擂台上的兩人已經換了人了,是一個膀大腰圓的粗布黑衣男人,正在與一個瘦削到看起來一陣風的年輕男人對掌,年輕男人全身一震,伸直雙手身體後退了三步,嘴角溢出一絲鮮血,膀大腰圓的粗布黑衣男人沒有後退,隻是他的腳深深陷進擂台,膝蓋以下都伸進了三層竹竿。“我輸了。”黑衣男人垂頭喪氣地說,他的雙腳流出的鮮血慢慢溢到擂台上,他使勁掙紮了幾下都沒有辦法將自己從擂台裏拔出來,臉色慢慢變得蒼白,雙眼也變得慌張。

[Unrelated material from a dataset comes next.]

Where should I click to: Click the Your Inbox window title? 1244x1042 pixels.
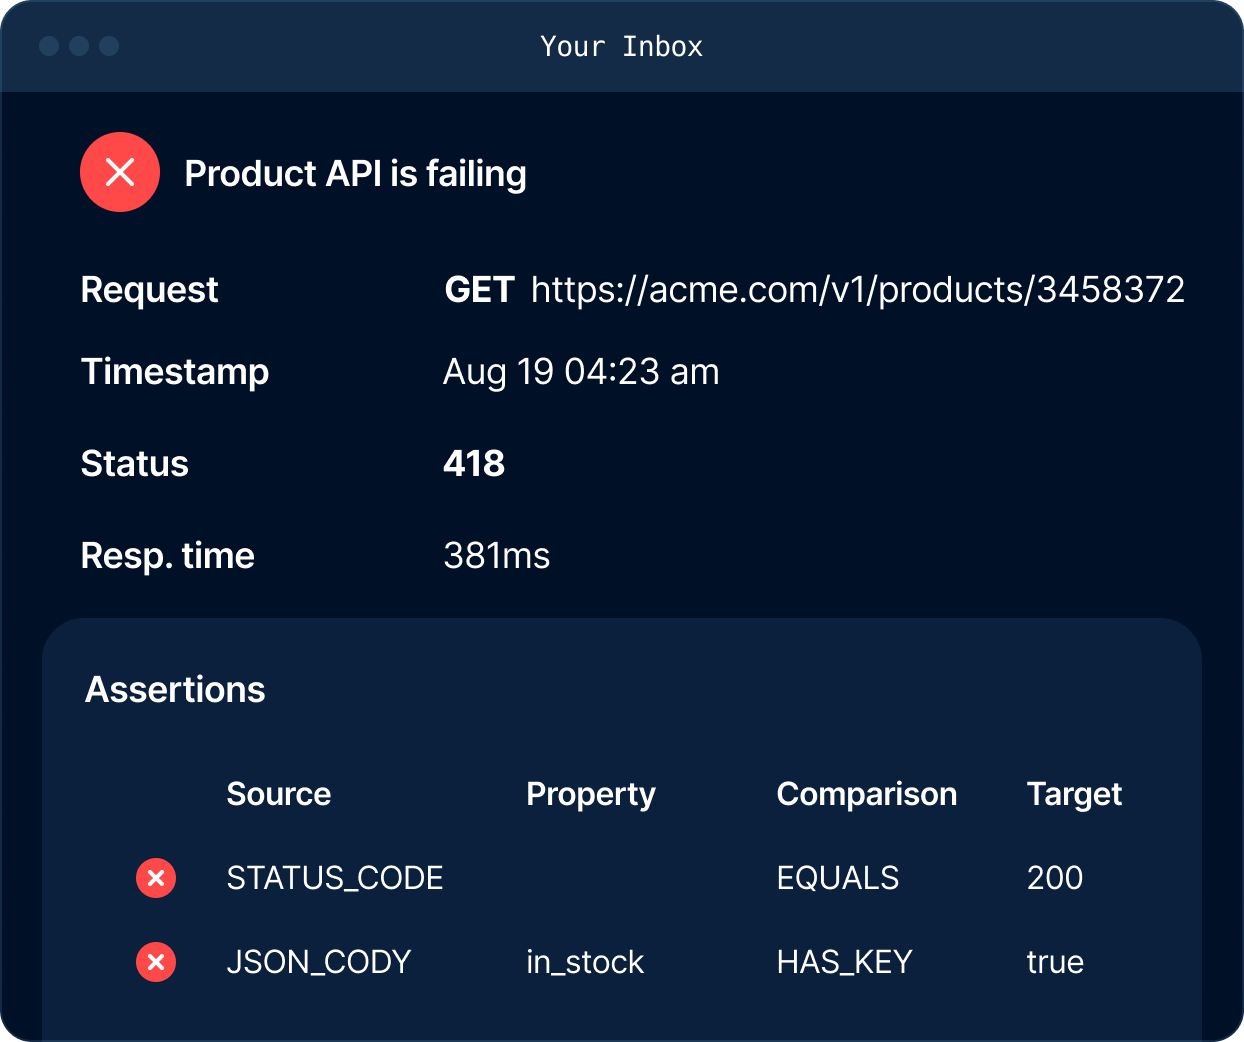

年輕男人已經是強弩之末,精神已經有些恍惚,眼前的一切都變得模糊不清,太陽穴怦怦地跳動著。他的眼皮越來越重,他很累想要休息,如果不是一定要贏的決心一直支撐著他,他一定會倒下去。聽到黑衣男人認輸的話,年輕男人臉上露出了朦朧的微笑,身體慢慢向後倒去,嘭的一聲重重摔在擂台上。人群中傳出驚呼,不由自主地向後退了一步。
“小角兒,把那個膀大腰圓的男人拔出來,真是難為他了。羽兒,那個受傷的就留給你了,不要讓他留下內傷。”小言移開目光,看著台下漸漸恢複平靜的人群。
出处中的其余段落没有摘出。